## Requirement 1
According to the passage about Naaman, what did Naaman fill his chariot with before going to Samaria?
## Requirement 2
Reproduce the passage about Naaman, from "Unmet Expectations Reveal" down to "treated quite unceremoniously.".
## Requirement 3
Continue the passage about Naaman from the point where it stops.

## Selected passage
Naaman was refined and a fine looking gentleman with lots of class! Captain of the Syrian army and second to the king (see 2 Kings 5), Scripture describes him as a great man, a valiant warrior and highly respected. But, he had one big issue – leprosy. One of the most dreaded diseases in the ancient world, it was painful and incurable.
Leprosy was his most visible issue. But his most dangerous issues were hidden in his heart, and they could have cost him his healing. As leaders, what is hidden in our hearts can keep us from receiving a blessing also.
Unmet Expectations Reveal What’s Hidden
Naaman learned he could possibly receive healing from the Prophet Elisha’s God. So, off he went to Samaria with laurels upon his head, medals of honor and valor draped over his chest. He filled his chariot with gifts and a letter from the king of Syria to the king of Israel.
After greeting the King, Naaman arrived at the house of Elisha. His goal was to show honor to Elisha by arriving in a grand fashion with his chariot and retinue. He expected to be treated with the same honor he gave. Instead, he was treated quite unceremoniously.
The prophet didn’t even come to the door. He sent a servant to convey the message of how Naaman would be healed. Expecting honor and healing, instead, Naaman received humiliation. He was angry. And when his expectations were not met, the pride hidden in his heart surfaced.

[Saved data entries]
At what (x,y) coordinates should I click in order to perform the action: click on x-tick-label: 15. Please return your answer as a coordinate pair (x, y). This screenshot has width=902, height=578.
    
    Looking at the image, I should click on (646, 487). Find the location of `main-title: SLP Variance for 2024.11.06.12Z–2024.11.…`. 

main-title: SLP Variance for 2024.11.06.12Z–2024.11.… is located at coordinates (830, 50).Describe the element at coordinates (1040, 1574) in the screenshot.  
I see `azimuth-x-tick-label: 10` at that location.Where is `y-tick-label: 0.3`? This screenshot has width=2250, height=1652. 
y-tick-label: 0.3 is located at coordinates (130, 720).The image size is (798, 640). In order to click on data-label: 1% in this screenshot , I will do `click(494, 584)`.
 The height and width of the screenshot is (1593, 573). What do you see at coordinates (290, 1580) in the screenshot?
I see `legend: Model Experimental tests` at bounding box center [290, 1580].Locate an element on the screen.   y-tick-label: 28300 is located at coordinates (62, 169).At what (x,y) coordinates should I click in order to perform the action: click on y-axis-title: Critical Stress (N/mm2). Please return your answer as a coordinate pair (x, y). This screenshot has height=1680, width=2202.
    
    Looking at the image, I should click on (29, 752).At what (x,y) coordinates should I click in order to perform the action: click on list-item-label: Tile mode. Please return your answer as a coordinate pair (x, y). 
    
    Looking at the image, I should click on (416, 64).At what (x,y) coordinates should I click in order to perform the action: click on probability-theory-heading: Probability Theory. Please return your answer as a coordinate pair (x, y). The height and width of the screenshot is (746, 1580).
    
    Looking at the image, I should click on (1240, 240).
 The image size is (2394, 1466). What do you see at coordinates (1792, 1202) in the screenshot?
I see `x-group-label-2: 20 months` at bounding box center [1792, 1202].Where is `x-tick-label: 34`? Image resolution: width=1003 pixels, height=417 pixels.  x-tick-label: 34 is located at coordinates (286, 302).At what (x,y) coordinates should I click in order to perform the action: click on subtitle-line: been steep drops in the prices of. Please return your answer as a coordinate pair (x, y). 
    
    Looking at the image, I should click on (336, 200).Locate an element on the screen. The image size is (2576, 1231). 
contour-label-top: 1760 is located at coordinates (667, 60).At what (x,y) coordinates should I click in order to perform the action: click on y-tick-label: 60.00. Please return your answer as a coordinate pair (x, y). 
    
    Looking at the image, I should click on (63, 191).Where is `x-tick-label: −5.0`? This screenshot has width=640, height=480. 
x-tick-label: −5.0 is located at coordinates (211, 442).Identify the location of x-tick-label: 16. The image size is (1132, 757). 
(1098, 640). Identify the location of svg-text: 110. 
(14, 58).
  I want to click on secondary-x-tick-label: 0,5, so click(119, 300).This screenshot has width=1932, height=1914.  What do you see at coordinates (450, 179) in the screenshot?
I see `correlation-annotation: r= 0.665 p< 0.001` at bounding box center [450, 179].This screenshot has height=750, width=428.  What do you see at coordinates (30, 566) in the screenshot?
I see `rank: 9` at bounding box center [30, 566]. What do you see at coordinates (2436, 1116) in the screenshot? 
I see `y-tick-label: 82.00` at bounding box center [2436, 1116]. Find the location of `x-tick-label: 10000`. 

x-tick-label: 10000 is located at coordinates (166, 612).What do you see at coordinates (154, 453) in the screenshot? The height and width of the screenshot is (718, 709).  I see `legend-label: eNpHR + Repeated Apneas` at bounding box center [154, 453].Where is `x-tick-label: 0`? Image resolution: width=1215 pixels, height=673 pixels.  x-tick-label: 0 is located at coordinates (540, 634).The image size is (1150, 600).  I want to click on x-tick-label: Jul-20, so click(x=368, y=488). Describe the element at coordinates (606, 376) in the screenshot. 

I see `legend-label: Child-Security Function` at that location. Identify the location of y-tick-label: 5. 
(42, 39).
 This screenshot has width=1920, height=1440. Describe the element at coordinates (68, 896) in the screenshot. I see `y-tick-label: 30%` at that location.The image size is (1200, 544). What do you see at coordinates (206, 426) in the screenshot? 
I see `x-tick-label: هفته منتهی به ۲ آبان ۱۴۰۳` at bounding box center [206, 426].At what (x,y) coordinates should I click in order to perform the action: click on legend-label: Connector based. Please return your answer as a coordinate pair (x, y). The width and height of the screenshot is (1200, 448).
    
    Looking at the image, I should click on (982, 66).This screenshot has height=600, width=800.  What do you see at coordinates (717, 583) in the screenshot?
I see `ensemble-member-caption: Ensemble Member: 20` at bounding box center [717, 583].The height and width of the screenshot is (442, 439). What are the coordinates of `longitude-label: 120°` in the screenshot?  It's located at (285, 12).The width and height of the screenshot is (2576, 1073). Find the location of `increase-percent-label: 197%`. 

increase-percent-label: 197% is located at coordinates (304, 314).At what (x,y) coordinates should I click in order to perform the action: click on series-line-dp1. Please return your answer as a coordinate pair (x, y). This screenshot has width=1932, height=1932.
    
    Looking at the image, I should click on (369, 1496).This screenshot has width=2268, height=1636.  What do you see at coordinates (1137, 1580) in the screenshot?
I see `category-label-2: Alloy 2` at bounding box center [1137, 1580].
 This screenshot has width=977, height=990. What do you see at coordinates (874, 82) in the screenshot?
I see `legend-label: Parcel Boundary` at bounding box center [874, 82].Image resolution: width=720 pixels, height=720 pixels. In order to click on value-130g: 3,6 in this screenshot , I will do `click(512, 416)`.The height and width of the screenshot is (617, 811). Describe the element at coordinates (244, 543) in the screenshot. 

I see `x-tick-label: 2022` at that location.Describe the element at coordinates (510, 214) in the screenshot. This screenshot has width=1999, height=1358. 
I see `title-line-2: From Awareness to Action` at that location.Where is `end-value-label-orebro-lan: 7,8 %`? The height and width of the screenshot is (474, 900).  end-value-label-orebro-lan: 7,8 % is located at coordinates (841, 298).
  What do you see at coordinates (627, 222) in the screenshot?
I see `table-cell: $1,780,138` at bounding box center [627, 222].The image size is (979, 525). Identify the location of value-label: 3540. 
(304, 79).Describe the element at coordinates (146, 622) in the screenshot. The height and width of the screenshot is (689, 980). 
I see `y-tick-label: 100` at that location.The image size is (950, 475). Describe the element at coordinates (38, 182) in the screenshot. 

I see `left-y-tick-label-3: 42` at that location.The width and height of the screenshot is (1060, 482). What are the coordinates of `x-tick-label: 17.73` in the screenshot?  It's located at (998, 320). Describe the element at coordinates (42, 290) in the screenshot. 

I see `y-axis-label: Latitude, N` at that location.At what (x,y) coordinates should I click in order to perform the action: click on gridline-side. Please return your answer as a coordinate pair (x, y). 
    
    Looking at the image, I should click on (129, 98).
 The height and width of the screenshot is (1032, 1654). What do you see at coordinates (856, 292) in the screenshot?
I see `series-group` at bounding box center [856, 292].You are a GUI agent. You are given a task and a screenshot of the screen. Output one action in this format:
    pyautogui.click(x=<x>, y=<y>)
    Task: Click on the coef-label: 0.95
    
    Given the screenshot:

## Answer area 1
He filled it with gifts and a letter from the king of Syria to the king of Israel.

## Answer area 2
Unmet Expectations Reveal What’s Hidden
Naaman learned he could possibly receive healing from the Prophet Elisha’s God. So, off he went to Samaria with laurels upon his head, medals of honor and valor draped over his chest. He filled his chariot with gifts and a letter from the king of Syria to the king of Israel.
After greeting the King, Naaman arrived at the house of Elisha. His goal was to show honor to Elisha by arriving in a grand fashion with his chariot and retinue. He expected to be treated with the same honor he gave. Instead, he was treated quite unceremoniously.

## Answer area 3
How to Examine Our Heart
Like Naaman, we tend to be well acquainted with what we expect in life. But, are we as well acquainted with what’s in our hearts? As leaders, it’s important to be regularly examining our hearts before the Lord, following these three steps:
The best way to examine our heart is to ask God to do it for us. Psalm 26:2 says, “Test me, Lord, and try me; examine my heart and mind.”
After asking God to examine our hearts, we must stop and listen for the Holy Spirit’s response. If we ask without listening, we will miss what God has to say.
As the Lord examines your heart, when He reveals something to be removed or even enhanced, be purposeful to obey Him in those revelations.
Thankfully, Naaman listened to his servants, followed the instructions given him by Elisha’s messenger and received healing from his disease. My encouragement to you is to follow this example. It takes discipline and a heart of humility, but the fruit of blessing that you and those you lead will enjoy because of your constant self-examination will sure be sweet, my friend!
Question: How are you doing at taking time to examine your heart?